The popular perception of statistics, however, starkly contrasts with its valued role in the sciences. Statistics has often been dismissed as an unreliable and sinister ("lies, damned lies, and statistics") strategy for manipulating data to support a pre-determined point of view. While statistical techniques are quietly and successfully being used in many areas of modern life, one that most people are familiar (and perhaps uncomfortable) with is polling. Because polls—which survey selected sample groups of people and then extrapolate the responses to a larger population—are often done on behalf of political causes or candidates, their interpretation can be controversial. Bitter arguments about the outcome of a poll can taint the understanding of the statistical methods that made the poll possible.

The census has become a particularly contentious area of debate over the use of statistics.

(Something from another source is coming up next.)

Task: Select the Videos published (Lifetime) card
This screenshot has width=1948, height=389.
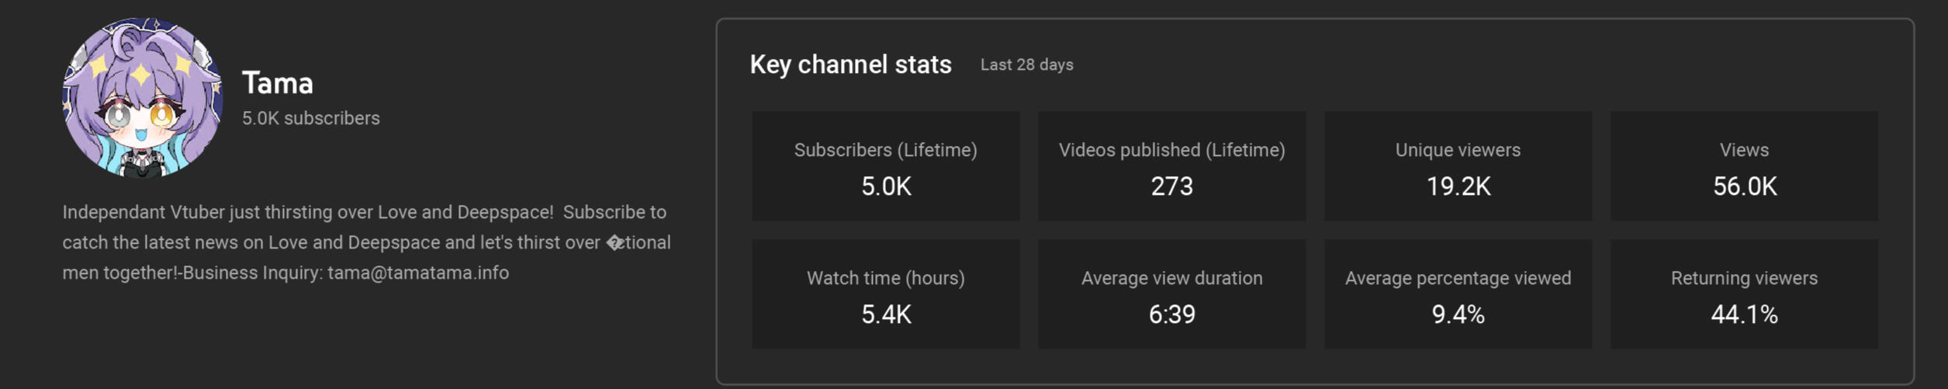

The census project seems deceptively simple: The census aims to count the population of the United States. But the population is large, diverse, moving, partially hidden, and changing every moment. A physical "count" of the population could never be done, and even if it could it would only be accurate for a few seconds. Any effort to count the population will contain errors of identification and omission. The challenge that faces those who design and administer the census, then, is to proceed in a manner that will minimize those errors. But the census poses much more than a scientific problem. The census is a political, economic, and social project, and those who are most interested in its outcome often have little regard for technical issues surrounding errors and estimates.

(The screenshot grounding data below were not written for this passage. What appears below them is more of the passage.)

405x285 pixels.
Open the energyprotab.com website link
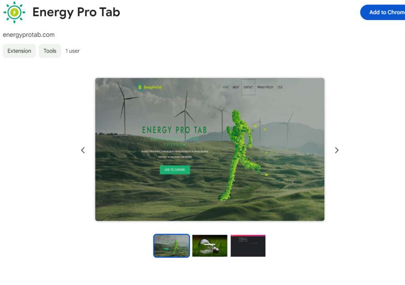(28, 35)
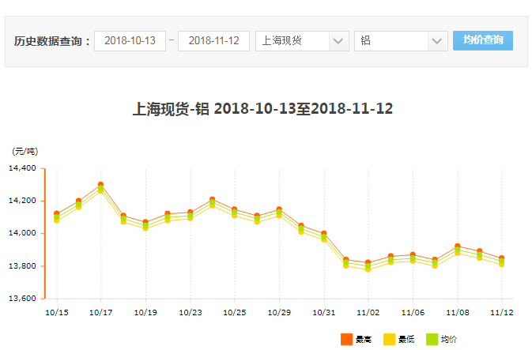Image resolution: width=532 pixels, height=350 pixels.
Task: Hide the 最低 series via the legend
Action: pyautogui.click(x=390, y=339)
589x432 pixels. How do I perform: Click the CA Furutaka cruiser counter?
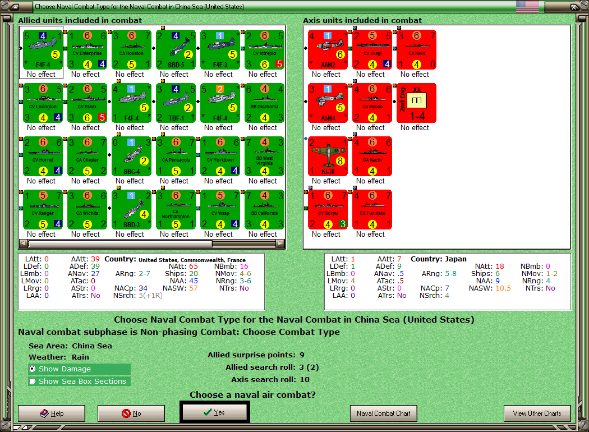pyautogui.click(x=372, y=210)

As the population of the United States has grown and become more diverse, the census has become more difficult to administer. It is well known that the standard method for performing the census, which relies primarily upon citizens to report information about themselves and their households and secondarily upon visits by census-takers to the homes of those who fail to report, undercounts the population by a significant amount. The most obvious way to correct this problem seems to be to make use of statistical sampling methods, which could account for the variety within the population as the count is adjusted upward. The undercount seems to be distributed unevenly throughout the population, tending to come primarily from certain groups that are harder to contact and locate, such as renters, immigrants, the homeless, and children. These groups disproportionately tend to support Democrats rather than Republicans, thus leading to the primary political schism over the possibility of using statistical techniques to refine the census. Politicians view the undercounted groups either as potential supporters or potential opponents, and argue accordingly about how to count them.

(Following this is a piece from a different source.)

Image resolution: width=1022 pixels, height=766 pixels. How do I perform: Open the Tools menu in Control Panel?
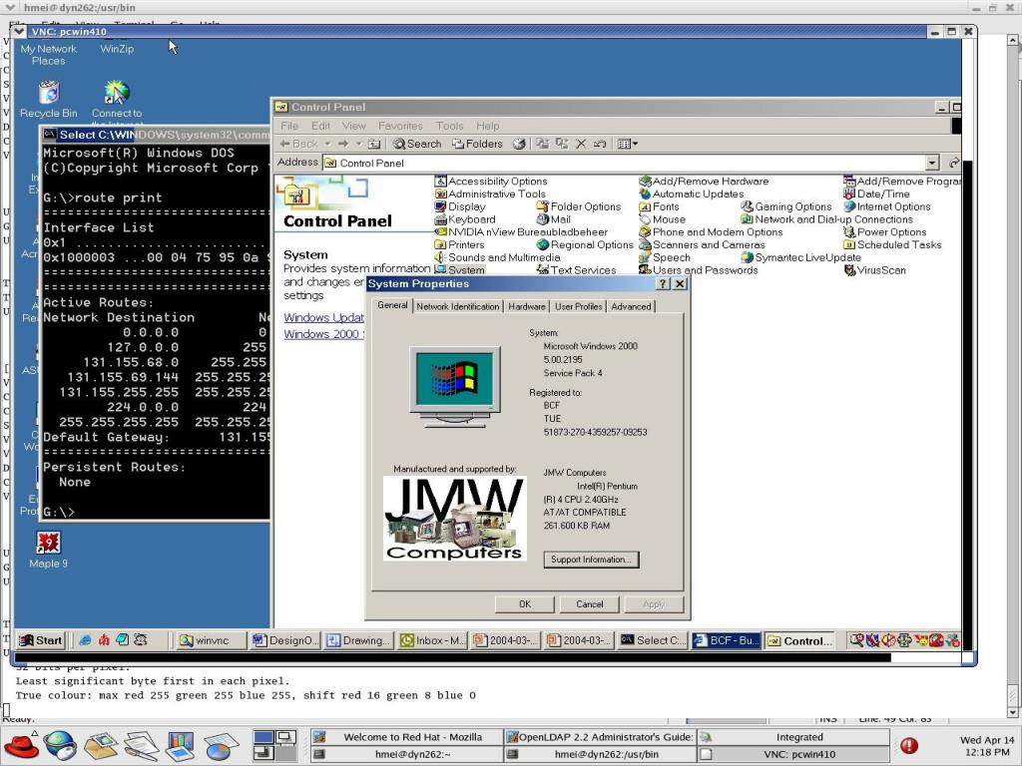click(449, 126)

Opponents of the use of statistical sampling to improve the census attack on several fronts and take advantage of public skepticism about the validity of statistical methods. They argue that the Constitution quite literally calls for a physical enumeration (a physical counting) of the population to be performed during each decade's census, and use this as a foundation to block any effort to incorporate statistical modifications. Various legal issues surrounding Constitutional interpretation have been argued all the way to the United States Supreme Court. Incorporated in these legal challenges are criticisms of the statistical methods that would be used to improve the accuracy of the census. While members of the National Academy of Sciences as well as other mathematical and scientific experts have generally endorsed the superior accuracy of statistical sampling over enumeration, laymen remain somewhat perplexed and skeptical. One reason for that concern may be a form of circularity in the argument of sampling's proponents; that is, in order to argue that sampling gives a more accurate count, they use evidence collected by sampling. What sampling's advocates call accuracy, its critics call bias. Courts are notoriously poor places to settle technical disputes, and the debate over census methods is no exception. Because the census affects the creation of political districts and the apportionment of financial resources, however, it is inevitable that any change in its methods will be assessed on political as well as scientific grounds.

—LOREN BUTLER FEFFER

Viewpoint: Yes, statistical sampling offers a more accurate method—at much lower cost—for determining population than does physical enumeration.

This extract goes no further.